Almost nine months after a devastating earthquake-tsunami crippled the Fukushima Daiichi nuclear power plant, the facility in Japan has been opened to members of the media.
Reporters in full protective clothing were escorted around the damaged plant in northeastern Japan. Plant officials had previously denied repeated requests by the media to tour the facility, citing high radiation levels and the fact that the presence of outsiders could hurt rescue operations.
Three of the reactors had melted down after the natural disaster ruined the plant’s cooling system.
Now it appears that the authorities want to show the world’s media that the crisis has eased and the plant has been somewhat stabilized.
A journalist from the Associated Press said he saw twisted and overturned trucks, crumbling reactor buildings and piles of rubble virtually untouched since the wave struck.
Martin Fackler, the New York Times' Tokyo bureau chief, said: There's debris all around where the reactors are –- twisted metal, crumpled trucks, large water tanks that have been dented and bent. You can see that this stuff has been strewn around and it has not been picked up and it's been there for eight months. So I think that more than anything is a testament to how difficult a time they've had in trying to get those reactors under control.
On Saturday, reporters were also permitted to take photographs inside the plant, but they were not allowed near the damaged reactors.
Masao Yoshida, the chief of the Fukushima plant, told the reporters: In the first week immediately after the accident I thought a few times, I'm going to die. [But now] I believe the plant is stabilized to the level that residents in surrounding communities can live without fear. But it's still very tough conditions for the recovery workers inside the complex.”
Goshi Hosono, the government minister spearheading the plant’s clean-up, told reporters: Every time I come back, I feel conditions have improved. This is due to your [plant officials’] hard work.”
Hosono added: I think it's remarkable that we've come this far. The situation at the beginning was extremely severe. At least we can say we have overcome the worst.
However, it may take years, or even decades, to fully decommission the plant. The area surrounding the plant has been evacuated, with little hope of 80,000 residents ever returning to their homes.

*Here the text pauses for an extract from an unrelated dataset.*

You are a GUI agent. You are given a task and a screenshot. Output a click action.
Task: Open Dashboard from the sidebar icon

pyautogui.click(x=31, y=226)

Hiroaki Koide, a nuclear physicist at Kyoto University, told the Guardian newspaper he is skeptical that the government will be able to completely shut down the plant.
Nobody knows where exactly the fuel is, or in what condition, he said.
The reactors will have to be entombed in a sarcophagus, with metal plates inserted underneath to keep it watertight. But within 25 to 30 years, when the cement starts decaying, that will have to be entombed in another layer of cement. It's just like Russian Matryoshka dolls, one inside the other.